President Donald Trump on Wednesday told Congress to pass a reconciliation bill that would fund Immigration and Customs Enforcement and Customs and Border Protection within the next two months, setting a June 1 deadline.
The demand from the president comes as Capitol Hill is at an impasse over funding the Department of Homeland Security, which has been shut down for over 40 days. Pursuing a reconciliation bill would allow the Senate to bypass the filibuster, which requires 60 votes to advance legislation, to get a funding deal across the finish line. Trump has consistently blamed the Democrats for the funding lapse.
“We are going forward to fund our incredible ICE Agents and Border Patrol through a process that doesn’t need Radical Left Democrat votes, and bypasses the Senate Filibuster (which should be repealed, IMMEDIATELY!), working in close conjunction with House Speaker Mike Johnson and Senate Leader John Thune,” the president wrote in a lengthy Truth Social post.

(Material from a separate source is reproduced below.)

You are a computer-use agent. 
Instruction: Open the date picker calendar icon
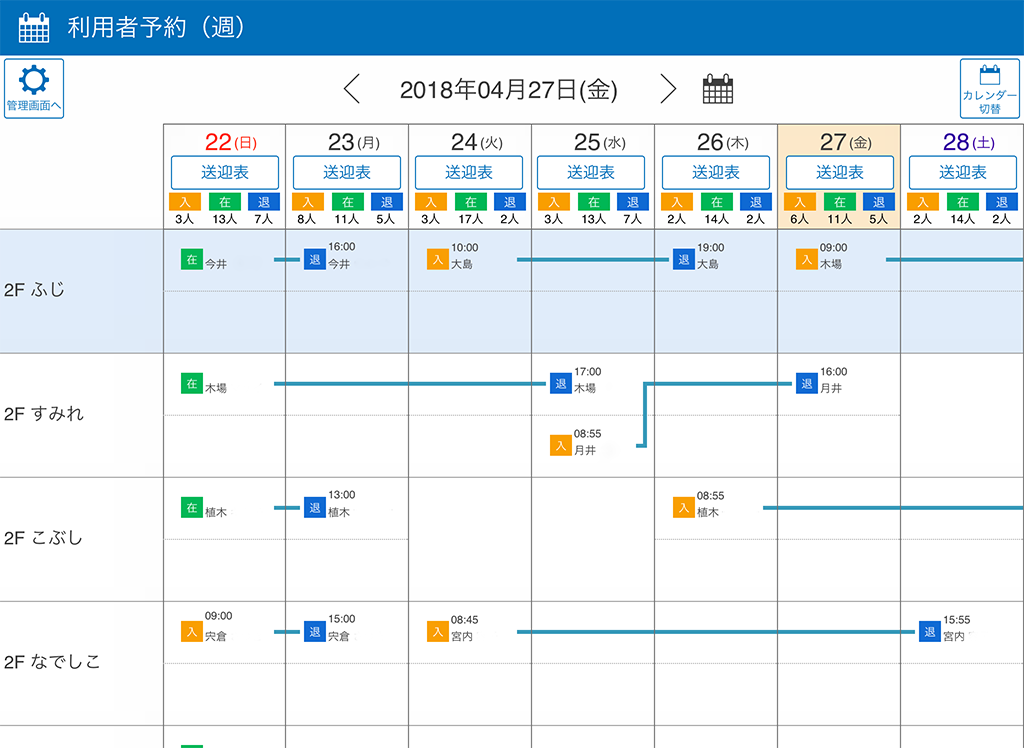point(717,89)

“We are going to work as fast, and as focused, as possible to replenish funding for our Border and ICE Agents, and the Radical Left Democrats won’t be able to stop us,” he continued. “We will not allow them to hurt the families of these Great Patriots by defunding them. I am asking that the Bill be on my desk NO LATER than June 1st.”
However, it’s not clear whether the president now supports a Senate-passed funding deal rejected by House Republicans last week. The Senate deal would fund everything under DHS except enforcement and removal operations, meaning that ICE would have to stay afloat with funds from Trump’s One Big Beautiful Bill Act until a reconciliation package is passed.

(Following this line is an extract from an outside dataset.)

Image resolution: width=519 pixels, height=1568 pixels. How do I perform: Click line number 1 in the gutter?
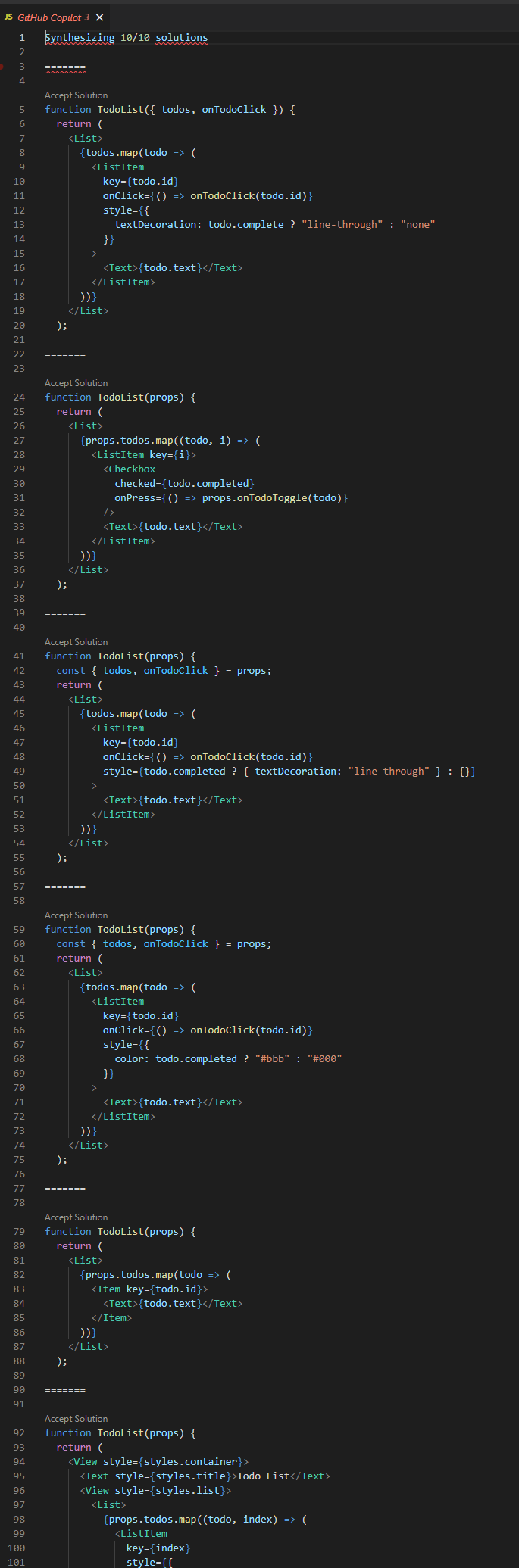[x=21, y=37]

Speaker Mike Johnson (R-LA) and Senate Majority Leader John Thune (R-SD) said in a joint statement Wednesday afternoon that Congress would be pursuing a two-track approach to funding DHS: appropriations and reconciliation.
“In following this two-track approach, the Republican Congress will fully reopen the Department, make sure all federal workers are paid, and specifically fund immigration enforcement and border security for the next three years so that those law-enforcement activities can continue uninhibited,” the pair said. “In return, Democrats will once again demonstrate to the American people their support for open borders and keeping criminal illegal immigrants in America.”

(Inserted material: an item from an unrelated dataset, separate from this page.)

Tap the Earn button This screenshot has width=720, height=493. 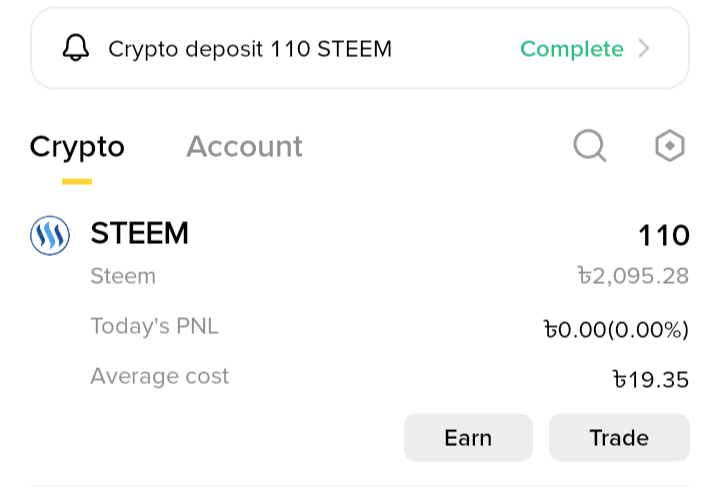coord(468,437)
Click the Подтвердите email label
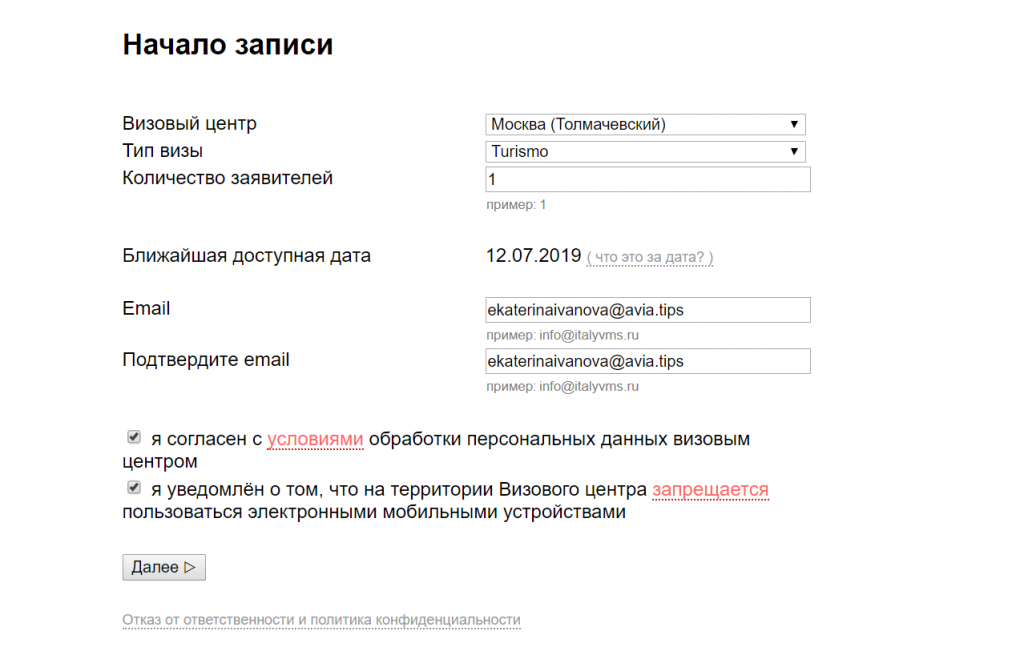This screenshot has height=651, width=1024. coord(205,360)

Johnson and Thune noted that the Senate Budget Committee Chair Lindsey Graham (R-SC) had already started crafting a budget framework to pursue a second reconciliation bill that will fund border security and immigration enforcement for the remainder of Trump’s second term.
“We operated under a belief that while our country is in the midst of an international armed conflict, Democrats might finally come to their senses and understand that defunding our homeland security agencies is beyond reckless and very dangerous,” the duo wrote. “We cannot allow Democrats to any longer put the safety of the American public at risk through their open border policies, so we are taking that off the table.”
Johnson had criticized the Senate deal as a “joke” last week, saying he was “quite convinced that it can’t be that every Senate Republican read the language of this bill.”
House Republicans ultimately passed a 60-day funding patch for DHS instead of moving forward with the Senate’s bill, but the legislation was dead on arrival in the upper chamber because Majority Leader John Thune (R-SD) does not have the votes to break a filibuster.
Trump has repeatedly called for the Senate to kill the filibuster; however, Thune has maintained there is not enough support in his conference to remove the procedure.
Both chambers of Congress left Washington last Friday for a two-week recess, meaning that any effort to fund DHS before mid-April would require GOP leadership to cancel the remainder of their break to return to Capitol Hill.
Trump has encouraged GOP leadership to do so, with White House press secretary Karoline Leavitt telling reporters Monday that he was “encouraging” lawmakers to “come back to Washington to permanently fix this problem and to fund and reopen the Department of Homeland Security entirely.”
However, a Senate GOP aide previously told the Washington Examiner that Thune had informed his conference in a note over the weekend that he would not bring them back to Washington for a “show vote,” and would only do so if legislation had the necessary votes to pass.
THUNE UNDER PRESSURE TO END TWO-WEEK VACATION AMID RECORD-LONG DHS SHUTDOWN
The GOP aide went on to say that the “quickest” way to reopen the agency would be for the House to pass the Senate’s DHS funding deal.